Inspiré aussi par les X-files, Tim Burton, et fasciné par la nature qui l’entoure et tout ce qui est humain, il avoue être particulièrement influencé par Michel Courtemanche. Sur scène, l’important est de stimuler l’imaginaire des spectateurs avec une touche brillante d’humour.
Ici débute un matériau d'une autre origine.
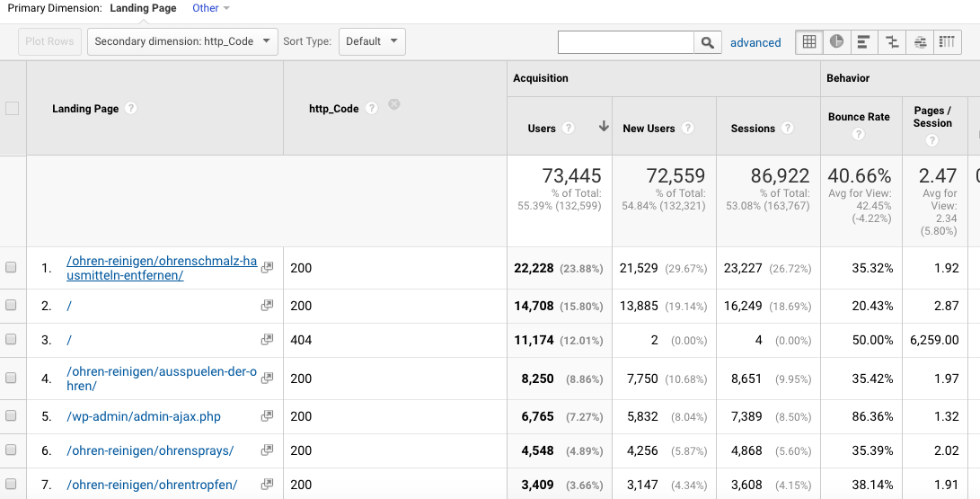Click help icon next to Users column

569,129

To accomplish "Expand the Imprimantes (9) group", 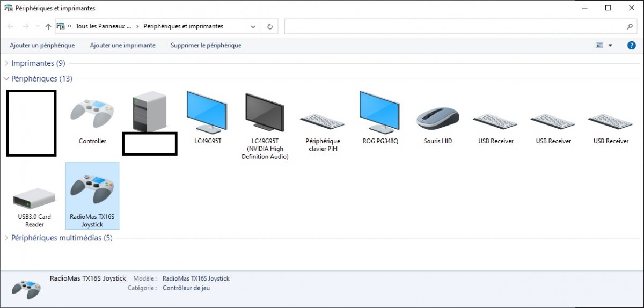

Talentueux, son ambition n’a pas de limites. Il voit grand pour sa carrière solo, sa compagnie et sa communauté. Il s’imagine bien dans le milieu de l’humour, tant au Québec qu’ailleurs dans le monde, entre autres avec le trio d’artistes Synapse. Pour le Théâtre Biscornu, il souhaite continuer à développer les spectacles existants et poursuivre son développement partout sur la planète. Enfin, de nature engagée et passionnée, il dédie un volet de la compagnie à une vocation sociale à laquelle il croit : l’art-thérapie. François-Guillaume Leblanc pense que l’art est un excellent médium pour donner confiance aux jeunes et mobiliser la communauté. Depuis quelques années, il donne des ateliers de cirque au Cambodge et dans d’autres pays. Il travaille également à développer un réseau scolaire où l’improvisation aura une place de choix, notamment.

Si nous lui demandons le secret de son succès, il nous répond spontanément « être conscient de ses forces et de ses faiblesses, puis foncer, y croire, s’y consacrer pleinement et ne pas hésiter à cogner aux portes. » Et « les gens que je rencontre font partie de mon succès », précise-t-il.